◆ **Problem requirements**:
Render every line of the records below as a two-column Markdown table headed Row and Line, with a running row number in Row and the line itself in Line. Omit blank lines.

____________

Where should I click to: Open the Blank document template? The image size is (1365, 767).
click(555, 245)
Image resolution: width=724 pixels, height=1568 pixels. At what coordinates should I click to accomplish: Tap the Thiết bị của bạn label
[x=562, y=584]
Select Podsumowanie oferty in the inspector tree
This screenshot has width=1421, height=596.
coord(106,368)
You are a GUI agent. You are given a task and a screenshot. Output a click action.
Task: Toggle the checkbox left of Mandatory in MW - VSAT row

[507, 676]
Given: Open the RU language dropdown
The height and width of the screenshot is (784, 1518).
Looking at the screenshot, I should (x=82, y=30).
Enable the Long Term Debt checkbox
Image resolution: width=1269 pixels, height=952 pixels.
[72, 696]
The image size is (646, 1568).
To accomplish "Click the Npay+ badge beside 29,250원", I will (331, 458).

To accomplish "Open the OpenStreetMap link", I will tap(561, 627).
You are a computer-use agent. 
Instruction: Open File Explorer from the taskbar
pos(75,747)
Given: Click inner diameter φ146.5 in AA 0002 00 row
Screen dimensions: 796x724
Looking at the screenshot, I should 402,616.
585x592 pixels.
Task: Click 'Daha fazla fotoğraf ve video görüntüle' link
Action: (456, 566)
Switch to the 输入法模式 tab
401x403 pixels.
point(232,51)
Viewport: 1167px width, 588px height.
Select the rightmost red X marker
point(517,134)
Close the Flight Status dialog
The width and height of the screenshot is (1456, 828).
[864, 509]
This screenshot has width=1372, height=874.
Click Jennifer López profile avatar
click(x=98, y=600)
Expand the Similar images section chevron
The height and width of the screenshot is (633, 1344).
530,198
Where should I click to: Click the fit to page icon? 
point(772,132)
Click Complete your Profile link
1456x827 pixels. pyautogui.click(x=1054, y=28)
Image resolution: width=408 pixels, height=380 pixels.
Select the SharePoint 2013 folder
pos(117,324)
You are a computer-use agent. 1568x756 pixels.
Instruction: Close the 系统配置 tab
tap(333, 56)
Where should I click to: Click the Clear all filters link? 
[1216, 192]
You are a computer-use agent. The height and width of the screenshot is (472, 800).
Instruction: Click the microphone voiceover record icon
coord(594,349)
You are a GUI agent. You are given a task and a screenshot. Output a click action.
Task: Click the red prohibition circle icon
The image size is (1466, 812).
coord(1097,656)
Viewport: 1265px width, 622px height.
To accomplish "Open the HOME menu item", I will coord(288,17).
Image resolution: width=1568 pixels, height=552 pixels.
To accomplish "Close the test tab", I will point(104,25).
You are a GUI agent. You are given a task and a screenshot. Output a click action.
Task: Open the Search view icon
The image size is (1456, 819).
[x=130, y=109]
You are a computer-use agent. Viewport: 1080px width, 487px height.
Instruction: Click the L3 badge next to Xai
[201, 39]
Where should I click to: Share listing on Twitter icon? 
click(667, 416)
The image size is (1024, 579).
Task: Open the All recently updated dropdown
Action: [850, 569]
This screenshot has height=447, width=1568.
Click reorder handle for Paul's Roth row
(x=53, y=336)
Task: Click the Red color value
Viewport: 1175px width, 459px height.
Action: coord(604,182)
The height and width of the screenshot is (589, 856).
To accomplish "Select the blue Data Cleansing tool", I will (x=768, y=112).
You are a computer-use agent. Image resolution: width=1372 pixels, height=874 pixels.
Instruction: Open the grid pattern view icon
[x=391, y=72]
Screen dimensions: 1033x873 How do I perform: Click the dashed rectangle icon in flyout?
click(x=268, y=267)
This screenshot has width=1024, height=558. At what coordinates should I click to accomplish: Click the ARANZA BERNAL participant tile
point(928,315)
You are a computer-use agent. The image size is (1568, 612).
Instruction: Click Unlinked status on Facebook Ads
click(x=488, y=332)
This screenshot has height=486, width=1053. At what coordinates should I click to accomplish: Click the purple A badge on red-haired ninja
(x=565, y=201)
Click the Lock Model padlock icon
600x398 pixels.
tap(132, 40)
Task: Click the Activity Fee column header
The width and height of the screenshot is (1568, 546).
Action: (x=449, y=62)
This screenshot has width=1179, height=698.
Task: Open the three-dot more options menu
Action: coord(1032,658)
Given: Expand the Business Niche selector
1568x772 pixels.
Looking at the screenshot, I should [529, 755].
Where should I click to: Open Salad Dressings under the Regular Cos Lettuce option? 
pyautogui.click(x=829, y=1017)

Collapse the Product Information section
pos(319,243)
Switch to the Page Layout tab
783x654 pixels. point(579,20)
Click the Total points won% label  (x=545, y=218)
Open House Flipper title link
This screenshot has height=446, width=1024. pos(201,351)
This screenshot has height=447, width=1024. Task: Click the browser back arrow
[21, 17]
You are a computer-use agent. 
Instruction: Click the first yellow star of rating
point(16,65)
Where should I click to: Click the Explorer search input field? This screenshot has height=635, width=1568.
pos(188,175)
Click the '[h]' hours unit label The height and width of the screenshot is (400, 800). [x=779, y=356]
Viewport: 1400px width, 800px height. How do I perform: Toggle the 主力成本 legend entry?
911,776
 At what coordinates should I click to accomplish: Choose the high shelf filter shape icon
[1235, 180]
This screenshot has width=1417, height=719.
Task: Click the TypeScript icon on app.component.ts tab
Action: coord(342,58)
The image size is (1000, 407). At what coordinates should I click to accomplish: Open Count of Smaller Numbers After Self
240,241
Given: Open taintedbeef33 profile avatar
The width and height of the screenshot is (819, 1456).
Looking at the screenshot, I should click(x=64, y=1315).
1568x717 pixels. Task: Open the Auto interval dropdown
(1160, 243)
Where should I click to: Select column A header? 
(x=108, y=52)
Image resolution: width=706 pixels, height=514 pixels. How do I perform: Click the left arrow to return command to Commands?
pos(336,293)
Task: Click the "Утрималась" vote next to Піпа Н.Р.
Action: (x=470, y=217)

____________

◆ **Solution to this exercise**:
| Row | Line |
|---|---|
| 1 | Where should I click to: Open the Blank document template? The image size is (1365, 767). |
| 2 | click(555, 245) |
| 3 | Image resolution: width=724 pixels, height=1568 pixels. At what coordinates should I click to accomplish: Tap the Thiết bị của bạn label |
| 4 | [x=562, y=584] |
| 5 | Select Podsumowanie oferty in the inspector tree |
| 6 | This screenshot has width=1421, height=596. |
| 7 | coord(106,368) |
| 8 | You are a GUI agent. You are given a task and a screenshot. Output a click action. |
| 9 | Task: Toggle the checkbox left of Mandatory in MW - VSAT row |
| 10 | [507, 676] |
| 11 | Given: Open the RU language dropdown |
| 12 | The height and width of the screenshot is (784, 1518). |
| 13 | Looking at the screenshot, I should (x=82, y=30). |
| 14 | Enable the Long Term Debt checkbox |
| 15 | Image resolution: width=1269 pixels, height=952 pixels. |
| 16 | [72, 696] |
| 17 | The image size is (646, 1568). |
| 18 | To accomplish "Click the Npay+ badge beside 29,250원", I will (331, 458). |
| 19 | To accomplish "Open the OpenStreetMap link", I will tap(561, 627). |
| 20 | You are a computer-use agent.  |
| 21 | Instruction: Open File Explorer from the taskbar |
| 22 | pos(75,747) |
| 23 | Given: Click inner diameter φ146.5 in AA 0002 00 row |
| 24 | Screen dimensions: 796x724 |
| 25 | Looking at the screenshot, I should 402,616. |
| 26 | 585x592 pixels. |
| 27 | Task: Click 'Daha fazla fotoğraf ve video görüntüle' link |
| 28 | Action: (456, 566) |
| 29 | Switch to the 输入法模式 tab |
| 30 | 401x403 pixels. |
| 31 | point(232,51) |
| 32 | Viewport: 1167px width, 588px height. |
| 33 | Select the rightmost red X marker |
| 34 | point(517,134) |
| 35 | Close the Flight Status dialog |
| 36 | The width and height of the screenshot is (1456, 828). |
| 37 | [864, 509] |
| 38 | This screenshot has width=1372, height=874. |
| 39 | Click Jennifer López profile avatar |
| 40 | click(x=98, y=600) |
| 41 | Expand the Similar images section chevron |
| 42 | The height and width of the screenshot is (633, 1344). |
| 43 | 530,198 |
| 44 | Where should I click to: Click the fit to page icon?  |
| 45 | point(772,132) |
| 46 | Click Complete your Profile link |
| 47 | 1456x827 pixels. pyautogui.click(x=1054, y=28) |
| 48 | Image resolution: width=408 pixels, height=380 pixels. |
| 49 | Select the SharePoint 2013 folder |
| 50 | pos(117,324) |
| 51 | You are a computer-use agent. 1568x756 pixels. |
| 52 | Instruction: Close the 系统配置 tab |
| 53 | tap(333, 56) |
| 54 | Where should I click to: Click the Clear all filters link?  |
| 55 | [1216, 192] |
| 56 | You are a computer-use agent. The height and width of the screenshot is (472, 800). |
| 57 | Instruction: Click the microphone voiceover record icon |
| 58 | coord(594,349) |
| 59 | You are a GUI agent. You are given a task and a screenshot. Output a click action. |
| 60 | Task: Click the red prohibition circle icon |
| 61 | The image size is (1466, 812). |
| 62 | coord(1097,656) |
| 63 | Viewport: 1265px width, 622px height. |
| 64 | To accomplish "Open the HOME menu item", I will coord(288,17). |
| 65 | Image resolution: width=1568 pixels, height=552 pixels. |
| 66 | To accomplish "Close the test tab", I will point(104,25). |
| 67 | You are a GUI agent. You are given a task and a screenshot. Output a click action. |
| 68 | Task: Open the Search view icon |
| 69 | The image size is (1456, 819). |
| 70 | [x=130, y=109] |
| 71 | You are a computer-use agent. Viewport: 1080px width, 487px height. |
| 72 | Instruction: Click the L3 badge next to Xai |
| 73 | [201, 39] |
| 74 | Where should I click to: Share listing on Twitter icon?  |
| 75 | click(667, 416) |
| 76 | The image size is (1024, 579). |
| 77 | Task: Open the All recently updated dropdown |
| 78 | Action: [850, 569] |
| 79 | This screenshot has height=447, width=1568. |
| 80 | Click reorder handle for Paul's Roth row |
| 81 | (x=53, y=336) |
| 82 | Task: Click the Red color value |
| 83 | Viewport: 1175px width, 459px height. |
| 84 | Action: coord(604,182) |
| 85 | The height and width of the screenshot is (589, 856). |
| 86 | To accomplish "Select the blue Data Cleansing tool", I will (x=768, y=112). |
| 87 | You are a computer-use agent. Image resolution: width=1372 pixels, height=874 pixels. |
| 88 | Instruction: Open the grid pattern view icon |
| 89 | [x=391, y=72] |
| 90 | Screen dimensions: 1033x873 How do I perform: Click the dashed rectangle icon in flyout? |
| 91 | click(x=268, y=267) |
| 92 | This screenshot has width=1024, height=558. At what coordinates should I click to accomplish: Click the ARANZA BERNAL participant tile |
| 93 | point(928,315) |
| 94 | You are a computer-use agent. The image size is (1568, 612). |
| 95 | Instruction: Click Unlinked status on Facebook Ads |
| 96 | click(x=488, y=332) |
| 97 | This screenshot has height=486, width=1053. At what coordinates should I click to accomplish: Click the purple A badge on red-haired ninja |
| 98 | (x=565, y=201) |
| 99 | Click the Lock Model padlock icon |
| 100 | 600x398 pixels. |
| 101 | tap(132, 40) |
| 102 | Task: Click the Activity Fee column header |
| 103 | The width and height of the screenshot is (1568, 546). |
| 104 | Action: (x=449, y=62) |
| 105 | This screenshot has width=1179, height=698. |
| 106 | Task: Open the three-dot more options menu |
| 107 | Action: coord(1032,658) |
| 108 | Given: Expand the Business Niche selector |
| 109 | 1568x772 pixels. |
| 110 | Looking at the screenshot, I should [529, 755]. |
| 111 | Where should I click to: Open Salad Dressings under the Regular Cos Lettuce option?  |
| 112 | pyautogui.click(x=829, y=1017) |
| 113 | Collapse the Product Information section |
| 114 | pos(319,243) |
| 115 | Switch to the Page Layout tab |
| 116 | 783x654 pixels. point(579,20) |
| 117 | Click the Total points won% label  (x=545, y=218) |
| 118 | Open House Flipper title link |
| 119 | This screenshot has height=446, width=1024. pos(201,351) |
| 120 | This screenshot has height=447, width=1024. Task: Click the browser back arrow |
| 121 | [21, 17] |
| 122 | You are a computer-use agent.  |
| 123 | Instruction: Click the first yellow star of rating |
| 124 | point(16,65) |
| 125 | Where should I click to: Click the Explorer search input field? This screenshot has height=635, width=1568. |
| 126 | pos(188,175) |
| 127 | Click the '[h]' hours unit label The height and width of the screenshot is (400, 800). [x=779, y=356] |
| 128 | Viewport: 1400px width, 800px height. How do I perform: Toggle the 主力成本 legend entry? |
| 129 | 911,776 |
| 130 |  At what coordinates should I click to accomplish: Choose the high shelf filter shape icon |
| 131 | [1235, 180] |
| 132 | This screenshot has width=1417, height=719. |
| 133 | Task: Click the TypeScript icon on app.component.ts tab |
| 134 | Action: coord(342,58) |
| 135 | The image size is (1000, 407). At what coordinates should I click to accomplish: Open Count of Smaller Numbers After Self |
| 136 | 240,241 |
| 137 | Given: Open taintedbeef33 profile avatar |
| 138 | The width and height of the screenshot is (819, 1456). |
| 139 | Looking at the screenshot, I should click(x=64, y=1315). |
| 140 | 1568x717 pixels. Task: Open the Auto interval dropdown |
| 141 | (1160, 243) |
| 142 | Where should I click to: Select column A header?  |
| 143 | (x=108, y=52) |
| 144 | Image resolution: width=706 pixels, height=514 pixels. How do I perform: Click the left arrow to return command to Commands? |
| 145 | pos(336,293) |
| 146 | Task: Click the "Утрималась" vote next to Піпа Н.Р. |
| 147 | Action: (x=470, y=217) |